Years later, after earning my college degree, I was encouraged to attend Officer Training School where I graduated first in my class and was commissioned a 2nd Lieutenant in the USMC. Immediately, one of my senior officers, a captain, began a nonstop campaign of sexual harrassment. My supervisors, all men of course, informed me that he was wrong but that he was my superior officer and I could not even look at him disrespectfully when he made lewd comments. When his harassment grew more serious and I felt I was in physical danger, I resigned my commission. I loved my job and I was good at it, but it wasn't worth my life.

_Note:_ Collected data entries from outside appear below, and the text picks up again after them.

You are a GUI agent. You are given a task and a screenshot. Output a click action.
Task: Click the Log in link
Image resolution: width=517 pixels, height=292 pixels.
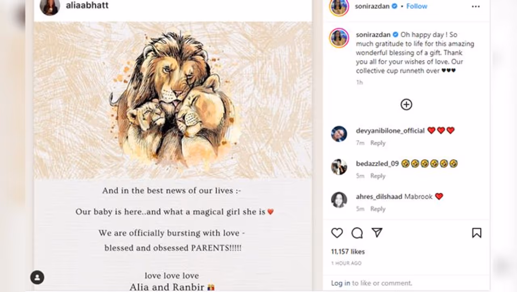point(340,283)
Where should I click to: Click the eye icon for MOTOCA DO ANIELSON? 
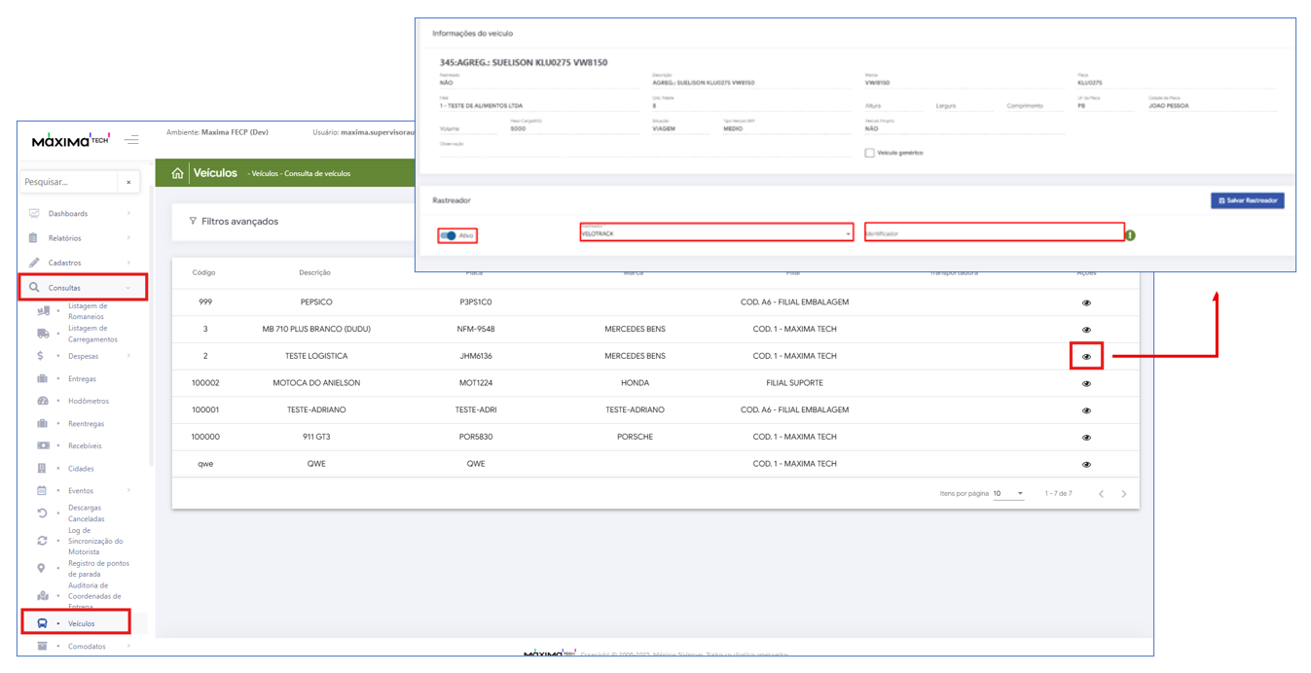1086,384
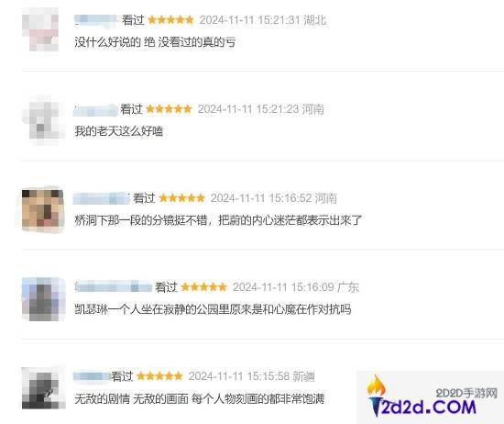The image size is (504, 424).
Task: Open blurred username of the Xinjiang review
Action: coord(92,375)
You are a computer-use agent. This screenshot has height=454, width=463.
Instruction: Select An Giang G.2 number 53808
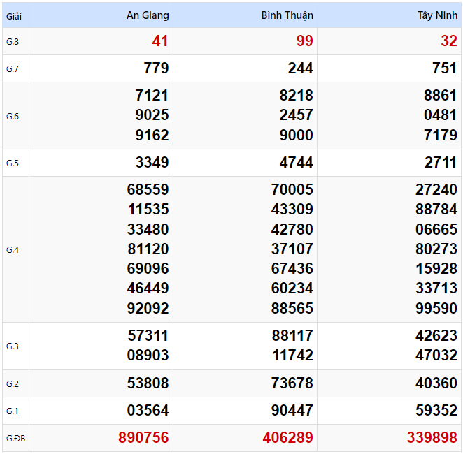click(x=148, y=383)
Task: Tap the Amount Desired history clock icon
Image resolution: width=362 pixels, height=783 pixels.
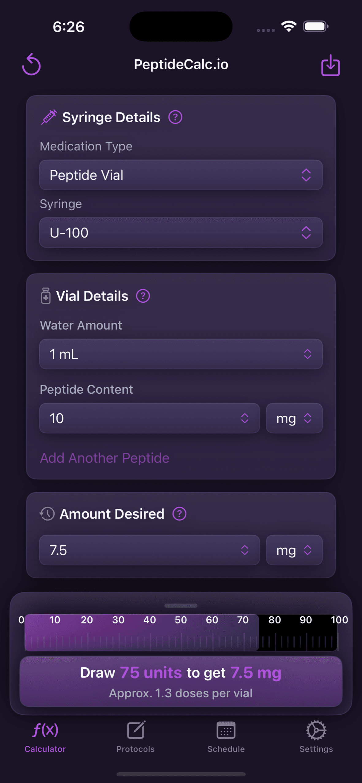Action: point(47,514)
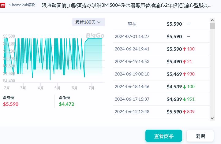
Task: Click the 關閉 button
Action: [x=200, y=136]
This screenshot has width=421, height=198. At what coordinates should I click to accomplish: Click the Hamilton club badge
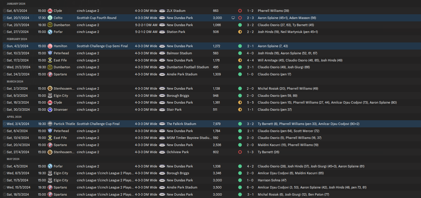coord(50,46)
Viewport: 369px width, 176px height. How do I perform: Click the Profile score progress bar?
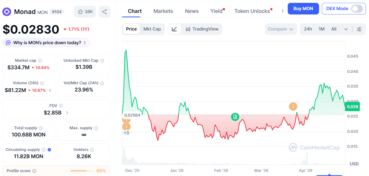(x=82, y=171)
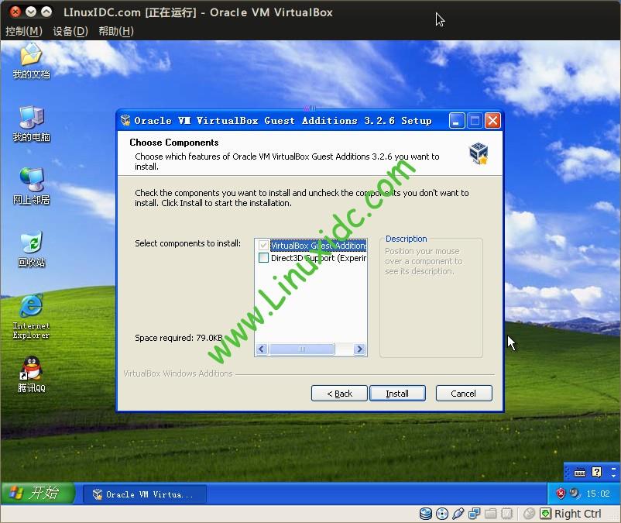Screen dimensions: 621x523
Task: Open the 设备(D) menu
Action: (x=70, y=31)
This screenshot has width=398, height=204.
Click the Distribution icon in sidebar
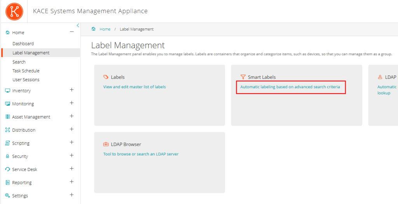coord(7,130)
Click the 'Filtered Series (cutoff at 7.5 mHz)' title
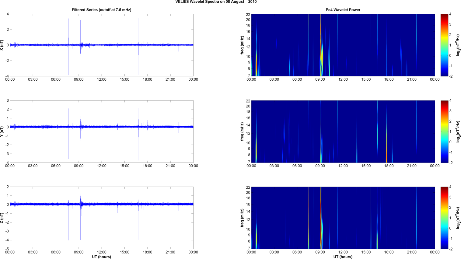The height and width of the screenshot is (259, 461). coord(101,10)
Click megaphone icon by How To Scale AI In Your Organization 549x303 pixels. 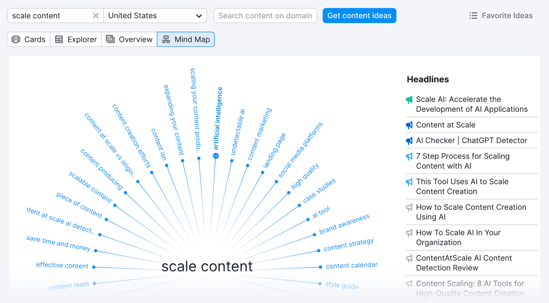410,233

I wrote a book about my experiences in the early 1980's. Editors responded by saying, "This is a good book and well-written, but we don't believe it. It may be true, but people won't believe it." Sigh. Now, thirty years later, some people would believe me -- but not the Men in Charge.
Those are just three of many many incidents. Each time, I learned that when I was reasonable, polite and "nice," the abuse continued. But when I expressed outrage and justifiable anger, the bullies recognized the emotions - they were looking in the mirror. And so, I maintain that if Dr. Ford had arrived at the hearing and began by saying, "I am outraged and insulted by the treatment I have received at the hands of this committee and at the misogynistic remarks that have been made to news reporters about me in advance of my testimony. I have been prejudged and dismissed as someone whose voice is not important. But let me tell you that my voice is important and it will be heard...." And if she had shouted and demanded justice and asserted that unacceptable behavior would not longer be acceptable, things might have gone differently. Senator Harris might have stood up and applauded. Senator Corker might have nodded his head. And Mr. Hatch and Mr. Grassley and Mr. Graham (I won't call them Senators because they don't act senatorial) would have muttered, "Stupid bitch," but they would have taken her seriously.
As this is being written, Senator Flake has just demanded a one-week delay and an FBI investigation. His voice is important and he should be heard. My fingers are crossed that the Senate does the right thing. But, either way, my voice will not be silenced. And neither will the voices of all the "bitches" who will continue protesting and who will be voting in November.